Labor Secretary nominee Julie Su continues to face close scrutiny by Republican members of the Senate Committee on Health, Education, Labor, and Pensions, at least some of whom believe she is not qualified for the position. Notably, however, during the Committee hearing on her nomination, Su plainly stated that , in her view, the DOL has no intention of seeking to implement the “ABC” test for determining independent contractor status, or of issuing a new joint employer rule.

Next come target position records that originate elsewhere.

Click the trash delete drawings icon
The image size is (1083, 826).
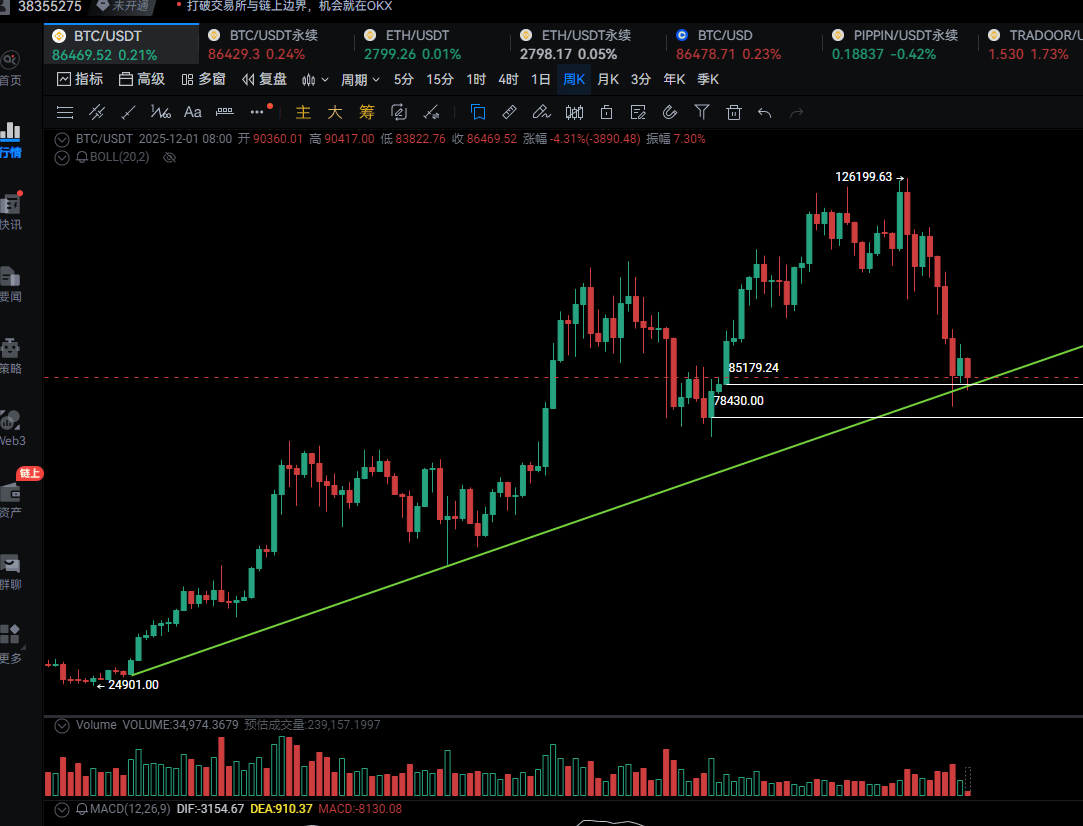point(734,112)
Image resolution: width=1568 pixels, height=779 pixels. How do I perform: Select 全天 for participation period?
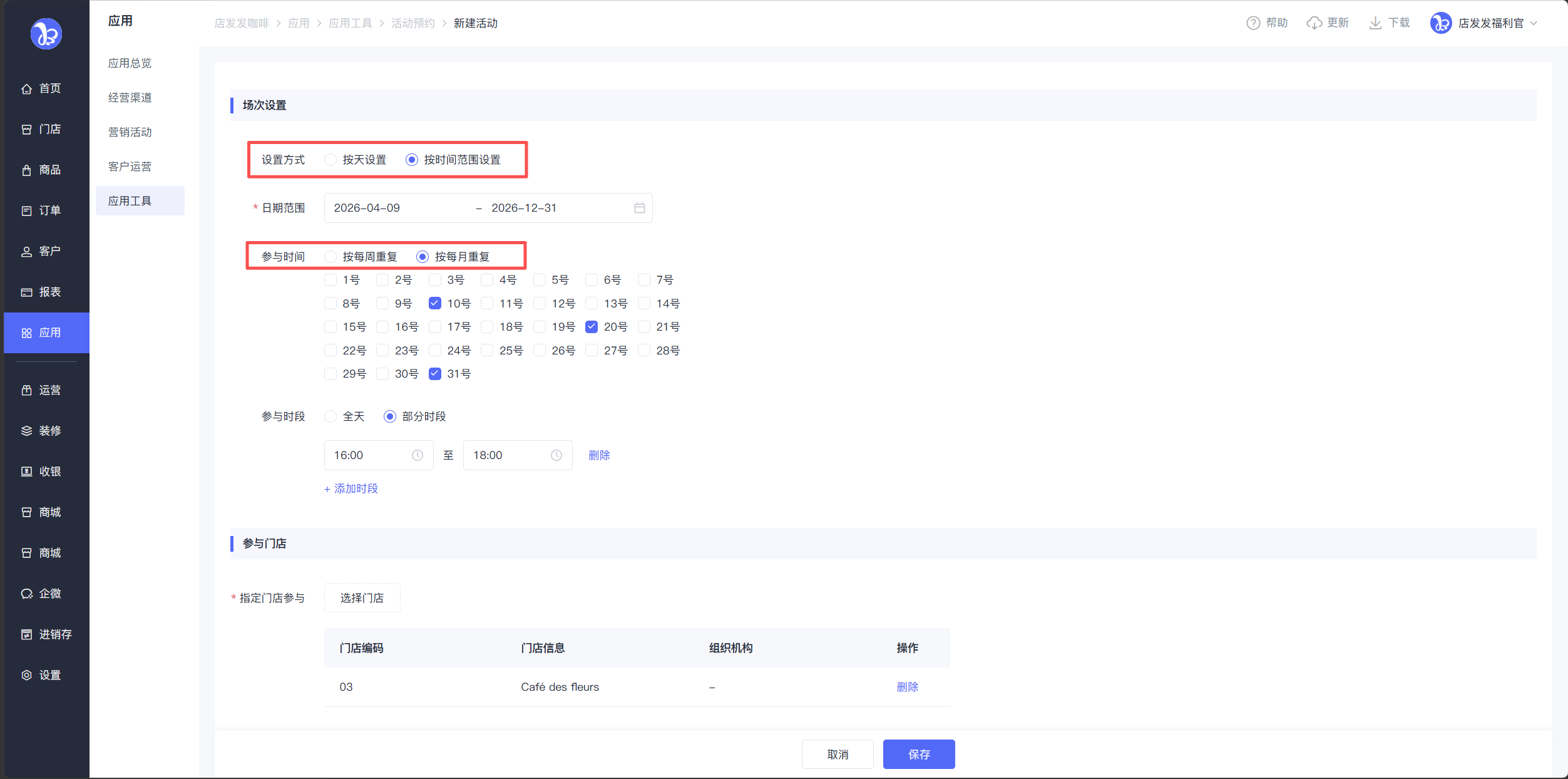[331, 416]
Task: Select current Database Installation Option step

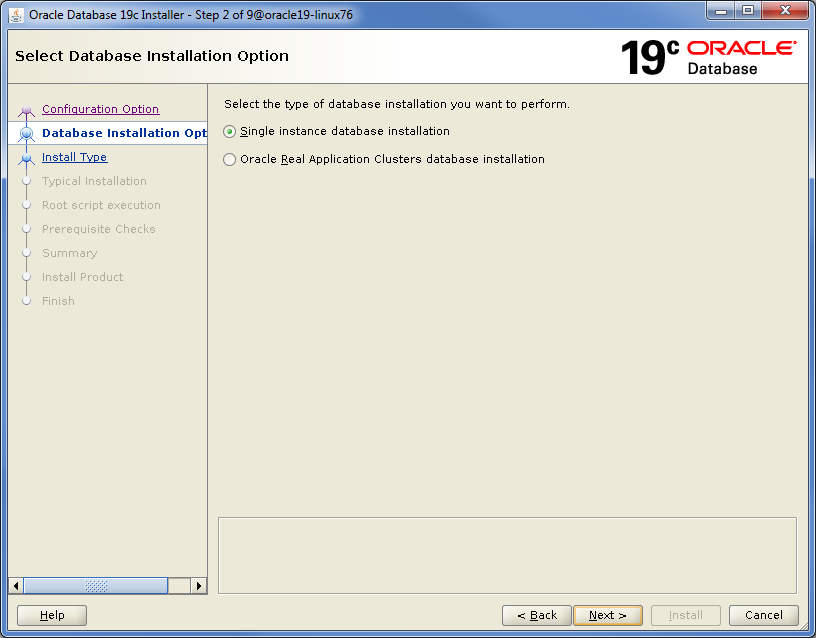Action: 124,133
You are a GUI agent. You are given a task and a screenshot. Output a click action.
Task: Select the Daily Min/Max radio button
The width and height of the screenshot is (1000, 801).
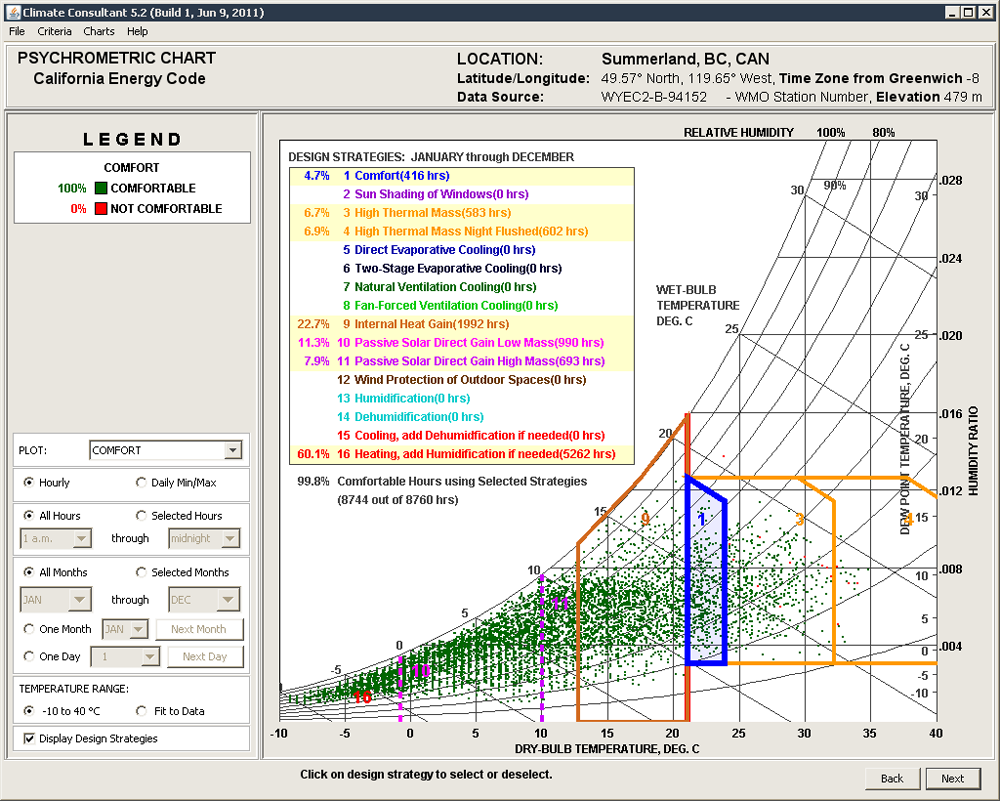coord(141,483)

The “ABC” test currently is used by a handful of states, most notably California, to determine whether an individual is properly classified as an employee or an independent contractor, and is a considerably stricter test for establishing independent contractor status than that currently applied under the FLSA. During the Committee hearings, Su noted that any change to the independent contractor analysis currently adopted by the DOL would require Congress to implement. Notably, the DOL issued a Notice of Proposed Rulemaking in 2022 to both withdraw a Trump-era Final Rule regarding the independent contractor analysis and to publish a new rule. The proposed rule, which has yet to be finalized, would return to the multi-factor analysis used by the Department for decades and which, in some variation or another, has been used by the federal courts throughout that time.
Similarly, Su testified that currently the DOL has no intention of issuing a new joint employer rule. The DOL likewise withdrew a Trump-era rule on the issue (subsequently vacated in large part by a New York federal court) and Su stated that the analysis is “fact-specific test” that will continue to “stand [ ] based on case law that has been developed over several decades.”
In addition to the pending nomination of Su as Secretary of Labor, Biden’s nominee for the head of the DOL’s Wage and Hour Division, Jessica Looman, remains to be confirmed by the full Senate, having been favorably reported out of the Committee.